> [Your objective]: What is needed is a word-for-word copy of the lines below from the one with "This screenshot has height=801, width=1154." through the one with "The image size is (631, 892).", both included, with every picture left out.

> [Data supplied]:
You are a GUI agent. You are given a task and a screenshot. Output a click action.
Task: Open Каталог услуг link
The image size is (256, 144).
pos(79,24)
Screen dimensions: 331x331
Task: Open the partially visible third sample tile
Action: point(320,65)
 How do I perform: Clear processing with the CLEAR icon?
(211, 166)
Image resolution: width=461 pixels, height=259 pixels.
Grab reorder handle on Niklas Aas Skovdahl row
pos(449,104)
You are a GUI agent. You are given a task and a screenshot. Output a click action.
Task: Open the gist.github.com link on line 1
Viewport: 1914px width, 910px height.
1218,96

--

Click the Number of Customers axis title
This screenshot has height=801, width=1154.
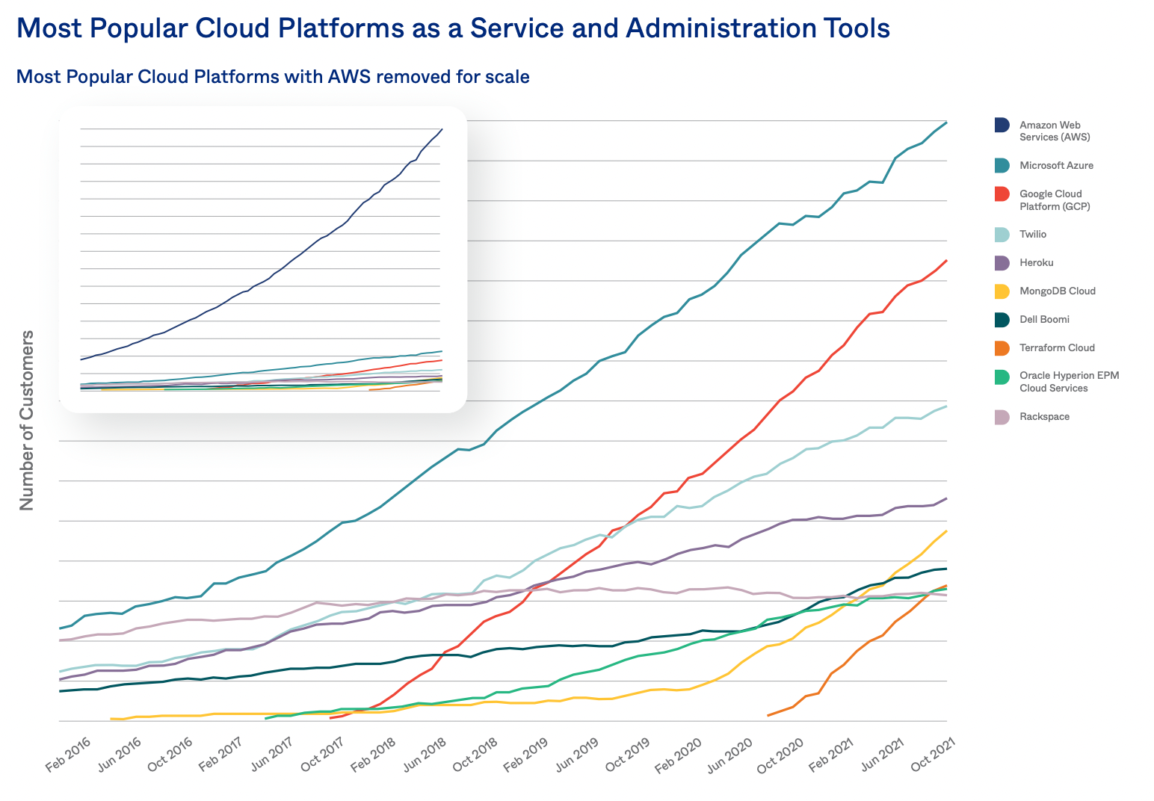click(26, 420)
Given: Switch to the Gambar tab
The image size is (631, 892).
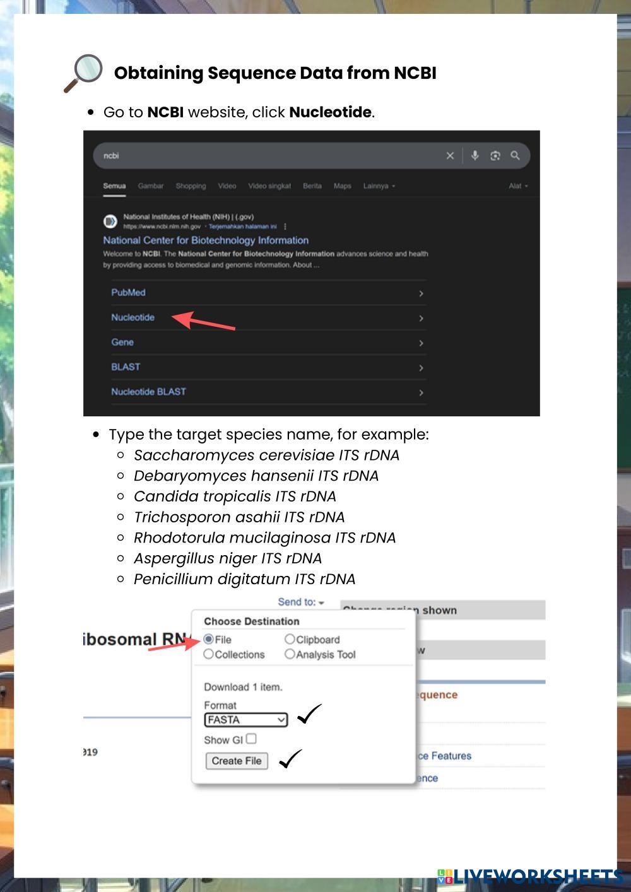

--

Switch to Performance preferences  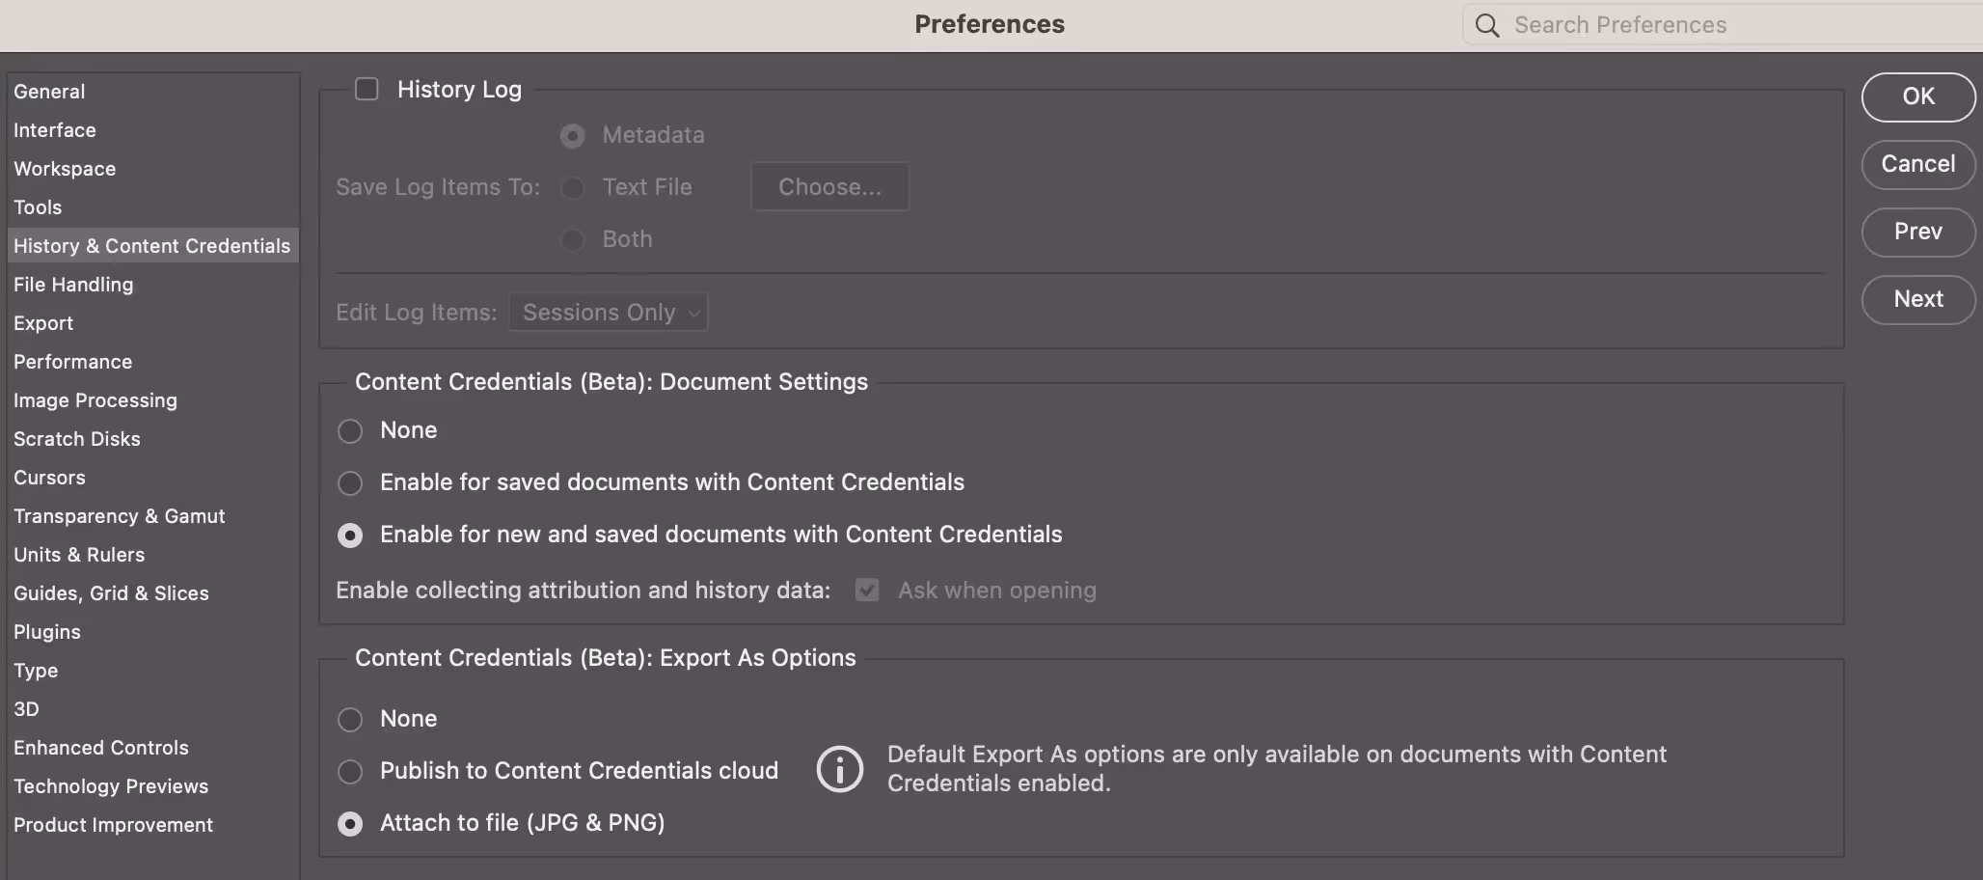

> [Answer box]:
This screenshot has height=801, width=1154.
click(26, 420)
Given: Switch to the Gambar tab
The image size is (631, 892).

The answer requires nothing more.